SEJARAH ORGANISASI
1. Sejarah
Bencana bisa memiliki dampak yang luas pada sebuah negara, pemerintah, dan rakyatnya. Karena itu, tanggung jawab utama penanganan bencana harus berada di tangan negara. Sementara pihak di luar negara, seperti organisasi-organisasi non-pemerintah, sektor swasta, masyarakat sipil, dan lembaga-lembaga internasional merupakan mitra kerja negara atau pemerintah yang berperan serta dalam mempercepat dan menyempurnakan proses penanggulangan bencana di Indonesia. Persyarikatan Muhammadiyah sebagai organisasi kemasyarakatan merasa terpanggil untuk ikut berperan serta aktif dalam upaya penanganan bencana.
Peran serta aktif dari Persyarikatan Muhammadiyah dalam “menolong kesengsaraan” perlu disusun dalam suatu sistem penanganan bencana. Sistem penanganan bencana tersebut haruslah sistem yang benar-benar lentur dan dapat meningkatkan peran serta majelis, lembaga, amal usaha, organisasi otonom (ortom), dan elemen penting dalam Persyarikatan Muhammadiyah. Fungsi utama sistem penanganan bencana adalah untuk memastikan bahwa sumber daya dan kerja dari Majelis, Lembaga, Organisasi Otonom atau Amal Usaha terkoordinasi dengan baik untuk melakukan usaha terbaik penanggulangan bencana.
Dengan demikian, jika sistem Penanggulangan Bencana ini diikuti dengan ketat, maka:
· tidak akan ada kebingungan antara peran manajemen dan koordinasi yang dilakukan oleh Lembaga Penanggulangan Bencana Muhammadiyah dan peran Majelis-Lembaga-ORTOM dan Amal Usaha;
· tidak akan ada kebingungan antara peran manajemen dan koordinasi yang dilakukan oleh Lembaga Penanggulangan Bencana Muhammadiyah di tingkat pusat, wilayah dan daerah
· dapat dihindari konflik manajemen;
· tugas-tugas penanggulangan bencana dapat dilaksanakan dengan efektif dan efisien; dan
· terjadi optimalisasi dan efektifitas dalam keseluruhan tindakan.

▸ **URAIAN LATIHAN**
Sunting bagian teks sejarah organisasi yang dimulai dari "Peran serta aktif dari" dan berakhir pada "terbaik penanggulangan bencana." dengan mengganti "lentur" menjadi "fleksibel", lalu tuliskan hasilnya.

▸ **Butir data**

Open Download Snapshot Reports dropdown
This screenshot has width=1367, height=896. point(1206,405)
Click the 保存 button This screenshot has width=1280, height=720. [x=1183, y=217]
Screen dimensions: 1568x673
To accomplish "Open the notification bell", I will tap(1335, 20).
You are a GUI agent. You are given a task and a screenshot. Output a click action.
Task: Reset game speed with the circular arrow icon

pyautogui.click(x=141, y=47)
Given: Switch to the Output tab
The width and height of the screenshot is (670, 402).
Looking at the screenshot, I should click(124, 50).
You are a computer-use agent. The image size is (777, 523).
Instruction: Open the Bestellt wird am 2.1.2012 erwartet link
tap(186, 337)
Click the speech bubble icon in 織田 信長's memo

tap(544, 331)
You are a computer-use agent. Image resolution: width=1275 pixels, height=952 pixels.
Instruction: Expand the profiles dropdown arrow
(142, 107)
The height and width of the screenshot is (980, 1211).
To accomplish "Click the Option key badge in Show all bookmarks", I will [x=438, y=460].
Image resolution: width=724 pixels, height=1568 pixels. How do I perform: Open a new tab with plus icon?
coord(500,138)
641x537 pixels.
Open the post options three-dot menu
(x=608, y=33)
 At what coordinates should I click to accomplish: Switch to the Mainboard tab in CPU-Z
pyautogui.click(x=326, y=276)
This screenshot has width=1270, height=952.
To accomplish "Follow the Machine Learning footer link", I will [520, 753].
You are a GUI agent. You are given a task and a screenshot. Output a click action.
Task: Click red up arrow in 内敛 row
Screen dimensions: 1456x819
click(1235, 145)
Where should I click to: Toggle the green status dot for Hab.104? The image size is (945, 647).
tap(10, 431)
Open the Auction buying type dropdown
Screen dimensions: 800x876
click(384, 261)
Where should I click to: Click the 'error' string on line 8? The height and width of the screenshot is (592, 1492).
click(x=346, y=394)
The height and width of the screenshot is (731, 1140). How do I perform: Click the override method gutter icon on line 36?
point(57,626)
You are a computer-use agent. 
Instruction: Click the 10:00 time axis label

▸ **JAWABAN TERTULIS**
Peran serta aktif dari Persyarikatan Muhammadiyah dalam “menolong kesengsaraan” perlu disusun dalam suatu sistem penanganan bencana. Sistem penanganan bencana tersebut haruslah sistem yang benar-benar fleksibel dan dapat meningkatkan peran serta majelis, lembaga, amal usaha, organisasi otonom (ortom), dan elemen penting dalam Persyarikatan Muhammadiyah. Fungsi utama sistem penanganan bencana adalah untuk memastikan bahwa sumber daya dan kerja dari Majelis, Lembaga, Organisasi Otonom atau Amal Usaha terkoordinasi dengan baik untuk melakukan usaha terbaik penanggulangan bencana.